RECORDS PROVIDED section start

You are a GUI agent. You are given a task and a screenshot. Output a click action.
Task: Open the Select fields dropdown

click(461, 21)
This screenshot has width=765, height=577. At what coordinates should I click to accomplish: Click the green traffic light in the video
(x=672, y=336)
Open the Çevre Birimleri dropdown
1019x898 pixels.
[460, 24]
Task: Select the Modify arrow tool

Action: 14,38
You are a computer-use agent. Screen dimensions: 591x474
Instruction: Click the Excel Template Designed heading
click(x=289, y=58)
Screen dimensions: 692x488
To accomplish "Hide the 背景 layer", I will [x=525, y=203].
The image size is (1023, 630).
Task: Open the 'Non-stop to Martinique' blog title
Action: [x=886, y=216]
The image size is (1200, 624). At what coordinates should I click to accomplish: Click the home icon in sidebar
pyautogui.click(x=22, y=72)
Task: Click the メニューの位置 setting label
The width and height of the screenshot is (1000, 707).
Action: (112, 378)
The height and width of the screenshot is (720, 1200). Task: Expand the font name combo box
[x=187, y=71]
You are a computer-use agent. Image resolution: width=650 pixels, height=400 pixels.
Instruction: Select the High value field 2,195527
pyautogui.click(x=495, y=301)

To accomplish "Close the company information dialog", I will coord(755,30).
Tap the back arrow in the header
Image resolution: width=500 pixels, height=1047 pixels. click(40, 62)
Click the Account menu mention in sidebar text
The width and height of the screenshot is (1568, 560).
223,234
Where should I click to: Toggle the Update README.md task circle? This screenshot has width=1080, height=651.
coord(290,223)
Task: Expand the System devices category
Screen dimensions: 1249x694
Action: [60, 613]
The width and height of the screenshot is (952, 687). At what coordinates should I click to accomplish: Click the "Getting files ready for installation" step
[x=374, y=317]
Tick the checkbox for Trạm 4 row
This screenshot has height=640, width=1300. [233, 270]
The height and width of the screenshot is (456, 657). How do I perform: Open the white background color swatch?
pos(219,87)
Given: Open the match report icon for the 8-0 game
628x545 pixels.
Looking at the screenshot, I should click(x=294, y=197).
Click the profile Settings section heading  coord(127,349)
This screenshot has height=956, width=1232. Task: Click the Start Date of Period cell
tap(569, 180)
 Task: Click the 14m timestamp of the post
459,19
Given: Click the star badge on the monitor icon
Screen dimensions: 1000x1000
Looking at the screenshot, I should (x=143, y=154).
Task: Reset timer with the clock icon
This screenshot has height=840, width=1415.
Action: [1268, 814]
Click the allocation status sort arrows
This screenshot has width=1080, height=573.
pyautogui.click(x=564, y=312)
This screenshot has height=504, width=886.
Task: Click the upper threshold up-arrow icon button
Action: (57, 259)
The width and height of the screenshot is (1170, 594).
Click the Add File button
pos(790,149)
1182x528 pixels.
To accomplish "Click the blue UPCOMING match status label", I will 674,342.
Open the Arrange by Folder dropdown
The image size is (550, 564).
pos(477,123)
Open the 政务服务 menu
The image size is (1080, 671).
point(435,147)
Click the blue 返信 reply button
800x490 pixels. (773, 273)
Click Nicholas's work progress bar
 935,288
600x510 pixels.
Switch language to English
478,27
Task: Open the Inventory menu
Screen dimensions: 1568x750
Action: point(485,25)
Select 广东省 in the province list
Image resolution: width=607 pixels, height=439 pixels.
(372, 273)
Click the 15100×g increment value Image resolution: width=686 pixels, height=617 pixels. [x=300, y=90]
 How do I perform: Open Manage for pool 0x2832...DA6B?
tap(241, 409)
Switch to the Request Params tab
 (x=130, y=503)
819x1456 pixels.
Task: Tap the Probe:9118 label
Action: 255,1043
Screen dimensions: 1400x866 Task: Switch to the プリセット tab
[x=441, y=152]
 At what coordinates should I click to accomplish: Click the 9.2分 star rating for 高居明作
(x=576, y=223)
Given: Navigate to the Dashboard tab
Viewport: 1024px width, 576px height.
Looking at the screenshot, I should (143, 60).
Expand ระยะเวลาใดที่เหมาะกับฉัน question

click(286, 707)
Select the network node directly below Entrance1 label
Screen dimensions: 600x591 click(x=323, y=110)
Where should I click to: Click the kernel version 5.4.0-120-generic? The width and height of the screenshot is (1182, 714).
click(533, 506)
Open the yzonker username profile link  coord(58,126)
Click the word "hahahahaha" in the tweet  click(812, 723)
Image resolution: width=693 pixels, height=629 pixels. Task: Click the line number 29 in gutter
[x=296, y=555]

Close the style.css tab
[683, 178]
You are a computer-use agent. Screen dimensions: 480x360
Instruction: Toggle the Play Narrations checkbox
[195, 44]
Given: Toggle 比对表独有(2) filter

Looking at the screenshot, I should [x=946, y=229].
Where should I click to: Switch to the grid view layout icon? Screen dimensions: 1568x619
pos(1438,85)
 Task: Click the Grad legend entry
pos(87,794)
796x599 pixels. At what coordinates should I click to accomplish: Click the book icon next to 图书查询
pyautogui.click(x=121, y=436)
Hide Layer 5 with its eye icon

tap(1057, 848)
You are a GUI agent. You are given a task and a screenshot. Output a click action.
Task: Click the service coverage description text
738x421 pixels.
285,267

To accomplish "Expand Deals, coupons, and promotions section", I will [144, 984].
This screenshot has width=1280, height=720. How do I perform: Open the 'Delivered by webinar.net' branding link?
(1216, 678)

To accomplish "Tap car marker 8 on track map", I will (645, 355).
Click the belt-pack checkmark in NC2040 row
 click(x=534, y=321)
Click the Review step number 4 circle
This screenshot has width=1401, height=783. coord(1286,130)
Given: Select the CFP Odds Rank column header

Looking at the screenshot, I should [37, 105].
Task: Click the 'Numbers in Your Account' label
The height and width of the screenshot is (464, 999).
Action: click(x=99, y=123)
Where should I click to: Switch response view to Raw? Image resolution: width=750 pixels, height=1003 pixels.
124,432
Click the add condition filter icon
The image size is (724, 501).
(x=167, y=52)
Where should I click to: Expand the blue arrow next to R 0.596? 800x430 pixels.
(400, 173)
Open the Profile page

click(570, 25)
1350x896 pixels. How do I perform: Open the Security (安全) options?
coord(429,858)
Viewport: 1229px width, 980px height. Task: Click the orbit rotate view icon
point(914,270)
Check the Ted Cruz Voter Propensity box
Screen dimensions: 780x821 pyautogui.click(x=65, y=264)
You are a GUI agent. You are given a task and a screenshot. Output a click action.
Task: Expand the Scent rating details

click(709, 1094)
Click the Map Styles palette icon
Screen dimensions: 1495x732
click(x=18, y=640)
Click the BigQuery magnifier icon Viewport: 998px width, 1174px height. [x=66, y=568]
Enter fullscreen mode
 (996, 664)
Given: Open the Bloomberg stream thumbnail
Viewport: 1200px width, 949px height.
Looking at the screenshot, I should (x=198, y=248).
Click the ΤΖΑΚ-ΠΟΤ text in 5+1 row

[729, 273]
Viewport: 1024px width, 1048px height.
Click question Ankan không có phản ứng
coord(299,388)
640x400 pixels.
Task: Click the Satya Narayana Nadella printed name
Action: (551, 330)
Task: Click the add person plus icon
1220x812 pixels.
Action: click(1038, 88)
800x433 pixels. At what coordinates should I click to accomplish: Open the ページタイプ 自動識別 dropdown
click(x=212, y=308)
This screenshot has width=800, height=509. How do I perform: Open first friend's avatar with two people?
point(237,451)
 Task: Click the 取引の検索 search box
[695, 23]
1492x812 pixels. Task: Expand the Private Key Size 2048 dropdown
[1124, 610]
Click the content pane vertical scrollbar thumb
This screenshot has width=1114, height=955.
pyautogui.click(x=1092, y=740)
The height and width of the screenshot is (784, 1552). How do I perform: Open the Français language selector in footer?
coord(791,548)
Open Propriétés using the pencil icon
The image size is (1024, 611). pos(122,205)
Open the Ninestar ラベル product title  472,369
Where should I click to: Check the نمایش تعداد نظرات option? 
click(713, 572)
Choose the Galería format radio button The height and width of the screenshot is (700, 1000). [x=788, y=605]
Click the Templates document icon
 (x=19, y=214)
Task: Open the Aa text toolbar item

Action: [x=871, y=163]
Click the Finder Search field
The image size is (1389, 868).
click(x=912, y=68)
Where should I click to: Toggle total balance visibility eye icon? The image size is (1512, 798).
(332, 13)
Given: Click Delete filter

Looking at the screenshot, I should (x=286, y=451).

RECORDS PROVIDED section end

WHAT IS NEEDED >>
All lines above from the one containing "Instruction: Select the" to the one containing "Given: Click the" must be repeated exactly, both lines included, and no others.

WRITTEN SOLUTION >>
Instruction: Select the High value field 2,195527
pyautogui.click(x=495, y=301)

To accomplish "Close the company information dialog", I will coord(755,30).
Tap the back arrow in the header
Image resolution: width=500 pixels, height=1047 pixels. click(40, 62)
Click the Account menu mention in sidebar text
The width and height of the screenshot is (1568, 560).
223,234
Where should I click to: Toggle the Update README.md task circle? This screenshot has width=1080, height=651.
coord(290,223)
Task: Expand the System devices category
Screen dimensions: 1249x694
Action: [60, 613]
The width and height of the screenshot is (952, 687). At what coordinates should I click to accomplish: Click the "Getting files ready for installation" step
[x=374, y=317]
Tick the checkbox for Trạm 4 row
This screenshot has height=640, width=1300. [233, 270]
The height and width of the screenshot is (456, 657). How do I perform: Open the white background color swatch?
pos(219,87)
Given: Open the match report icon for the 8-0 game
628x545 pixels.
Looking at the screenshot, I should click(x=294, y=197).
Click the profile Settings section heading  coord(127,349)
This screenshot has height=956, width=1232. Task: Click the Start Date of Period cell
tap(569, 180)
 Task: Click the 14m timestamp of the post
459,19
Given: Click the star badge on the monitor icon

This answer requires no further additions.